- **Excerpt provided**:

□ □ □ □

Wednesday, September 12, 2012

Making up for Lost Time

 

Since we were lazy yesterday, I guess we felt like we had to catch up today. Actually, we were planning to meet Steve and Debbie, our good friends from  Hueytown.  They were driving their 1965 Volkswagen Beetle down near Dothan to meet up with us and join us for a few days.  They left the Birmingham area about 8:30 am  and headed south on US 31.  The first time we talked by phone about 10:30, they were on 31 in Clanton, we were heading north on 31 in Atmore, Alabama.

We had got up early, had breakfast and packed up the Model A before heading out.  We could have headed directly north out of Pensacola, but we wanted to stay to our “Lap of Alabama” route, so we went back west into Alabama, then north up our panhandle toward Bay Minette.  We got onto Highway 31 there and headed over to Brewton.  We missed a turn there and went 6 miles out of our way before finding the right road.  From there we hugged the state line pretty much to Dothan.

□ □ □ □

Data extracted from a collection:
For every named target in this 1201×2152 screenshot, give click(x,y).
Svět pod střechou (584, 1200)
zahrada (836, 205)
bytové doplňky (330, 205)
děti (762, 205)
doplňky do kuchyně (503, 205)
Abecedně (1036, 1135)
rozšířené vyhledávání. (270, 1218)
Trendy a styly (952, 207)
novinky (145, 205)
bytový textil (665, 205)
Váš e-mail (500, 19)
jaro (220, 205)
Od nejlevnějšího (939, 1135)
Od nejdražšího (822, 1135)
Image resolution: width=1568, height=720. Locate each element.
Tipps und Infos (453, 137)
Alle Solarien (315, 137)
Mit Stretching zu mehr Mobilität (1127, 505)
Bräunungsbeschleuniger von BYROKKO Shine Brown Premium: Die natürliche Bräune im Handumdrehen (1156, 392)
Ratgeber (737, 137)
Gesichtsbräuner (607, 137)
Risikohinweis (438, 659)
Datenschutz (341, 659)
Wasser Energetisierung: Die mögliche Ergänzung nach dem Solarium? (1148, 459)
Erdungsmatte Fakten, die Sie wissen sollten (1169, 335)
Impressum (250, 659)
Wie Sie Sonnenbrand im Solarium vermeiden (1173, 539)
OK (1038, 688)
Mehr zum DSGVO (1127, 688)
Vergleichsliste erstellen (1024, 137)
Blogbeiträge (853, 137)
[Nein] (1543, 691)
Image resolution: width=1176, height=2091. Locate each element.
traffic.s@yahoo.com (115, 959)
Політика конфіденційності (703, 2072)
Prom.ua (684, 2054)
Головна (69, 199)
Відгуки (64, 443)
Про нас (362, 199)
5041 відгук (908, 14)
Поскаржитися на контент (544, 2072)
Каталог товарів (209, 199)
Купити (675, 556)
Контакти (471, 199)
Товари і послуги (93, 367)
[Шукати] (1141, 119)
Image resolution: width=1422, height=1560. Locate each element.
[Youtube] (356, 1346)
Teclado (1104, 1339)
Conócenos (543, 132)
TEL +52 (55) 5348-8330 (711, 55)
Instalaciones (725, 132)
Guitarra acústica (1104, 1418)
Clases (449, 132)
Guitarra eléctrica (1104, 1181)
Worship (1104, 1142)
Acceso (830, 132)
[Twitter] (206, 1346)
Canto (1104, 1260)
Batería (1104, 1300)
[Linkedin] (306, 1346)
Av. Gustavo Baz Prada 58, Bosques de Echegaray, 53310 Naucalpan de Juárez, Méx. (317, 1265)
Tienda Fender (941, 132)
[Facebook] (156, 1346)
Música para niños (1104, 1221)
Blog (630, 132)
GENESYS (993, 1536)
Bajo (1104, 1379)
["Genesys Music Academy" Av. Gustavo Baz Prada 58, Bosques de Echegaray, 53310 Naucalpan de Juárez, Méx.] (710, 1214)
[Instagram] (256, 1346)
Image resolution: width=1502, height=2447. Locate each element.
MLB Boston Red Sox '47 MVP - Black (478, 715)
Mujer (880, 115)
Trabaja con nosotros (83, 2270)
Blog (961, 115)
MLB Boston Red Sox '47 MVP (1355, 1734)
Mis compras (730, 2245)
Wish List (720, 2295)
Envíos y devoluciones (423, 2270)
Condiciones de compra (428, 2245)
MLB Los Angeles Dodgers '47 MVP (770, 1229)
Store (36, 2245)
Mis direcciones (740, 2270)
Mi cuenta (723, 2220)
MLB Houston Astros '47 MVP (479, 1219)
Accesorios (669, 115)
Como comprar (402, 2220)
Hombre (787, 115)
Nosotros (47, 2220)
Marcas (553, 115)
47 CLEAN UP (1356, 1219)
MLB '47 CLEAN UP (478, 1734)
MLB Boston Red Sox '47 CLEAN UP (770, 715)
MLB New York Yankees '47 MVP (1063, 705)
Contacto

□ □ □ □

- **Set of tasks**:
**a)** How would you put this sentence from the road-trip post into Spanish: "We missed a turn there and went 6 miles out of our way before finding the right road."?
**b)** Can you copy out the stretch of the road-trip post from "Making up for" through "in Atmore, Alabama."?

- **Answers to each task**:
**a)** Allí nos pasamos un desvío y recorrimos 6 millas de más antes de dar con la carretera correcta.

**b)**
Making up for Lost Time

 

Since we were lazy yesterday, I guess we felt like we had to catch up today. Actually, we were planning to meet Steve and Debbie, our good friends from  Hueytown.  They were driving their 1965 Volkswagen Beetle down near Dothan to meet up with us and join us for a few days.  They left the Birmingham area about 8:30 am  and headed south on US 31.  The first time we talked by phone about 10:30, they were on 31 in Clanton, we were heading north on 31 in Atmore, Alabama.